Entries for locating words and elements
## START

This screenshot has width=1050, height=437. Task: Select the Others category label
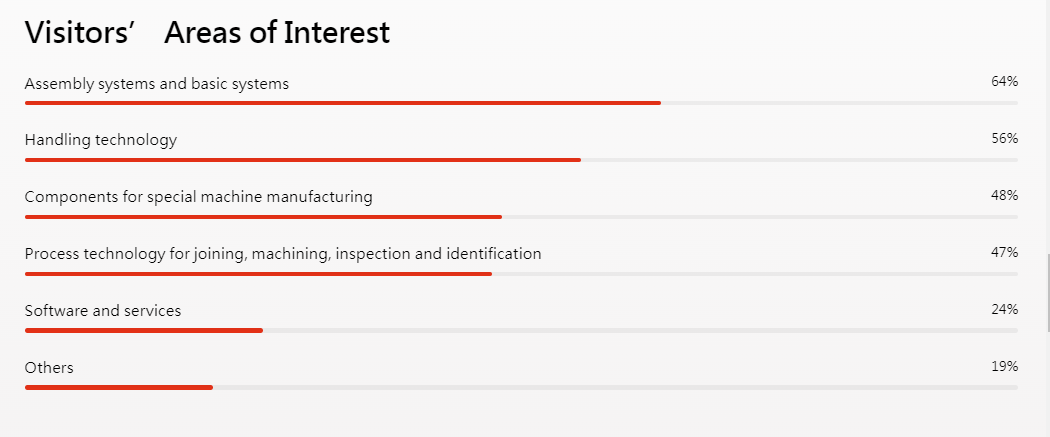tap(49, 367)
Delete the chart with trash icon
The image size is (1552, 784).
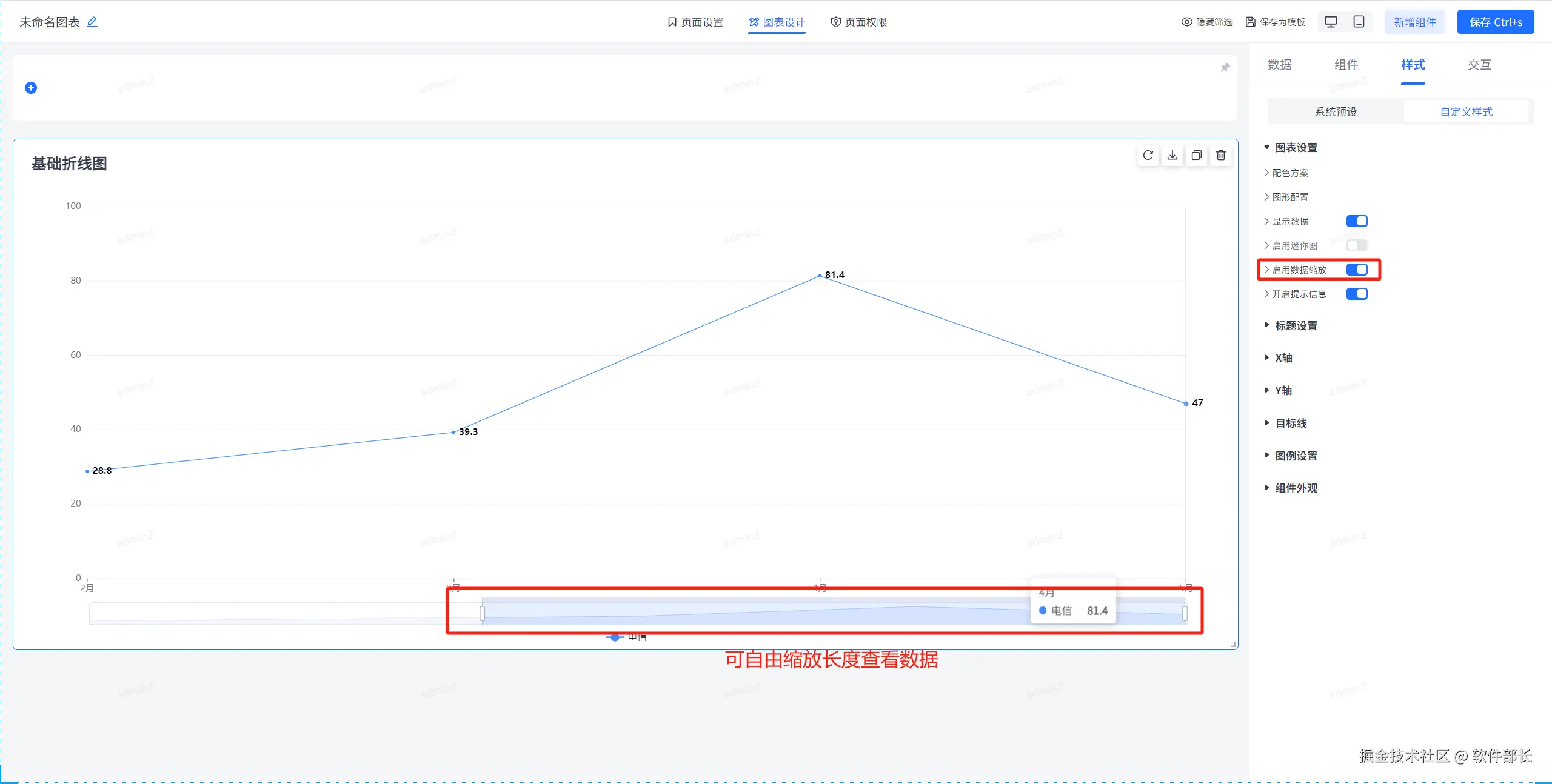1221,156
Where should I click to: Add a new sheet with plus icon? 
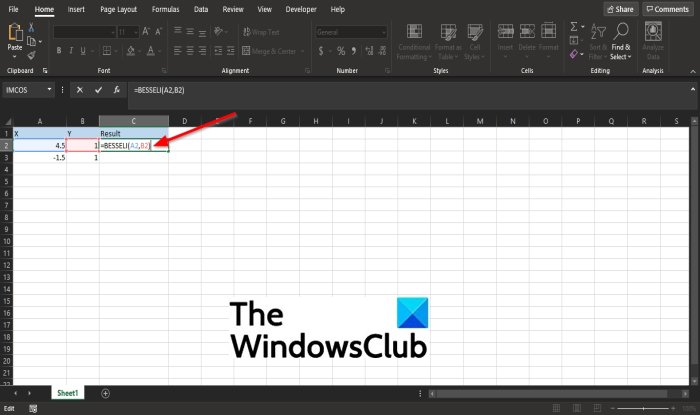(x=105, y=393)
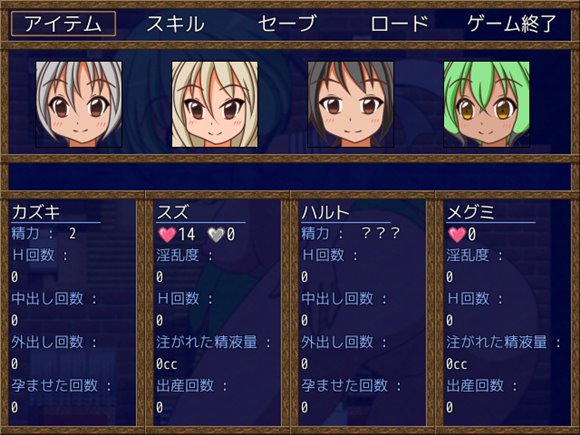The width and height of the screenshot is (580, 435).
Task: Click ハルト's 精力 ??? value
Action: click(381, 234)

## END

● **Written task**
Copy out every line of the entries above word for word, leaving out the pictures.

● **Full solution**
This screenshot has width=1050, height=437. Task: Select the Others category label
tap(49, 367)
Delete the chart with trash icon
The image size is (1552, 784).
1221,156
Where should I click to: Add a new sheet with plus icon? 
(x=105, y=393)
The width and height of the screenshot is (580, 435).
Task: Click ハルト's 精力 ??? value
Action: click(381, 234)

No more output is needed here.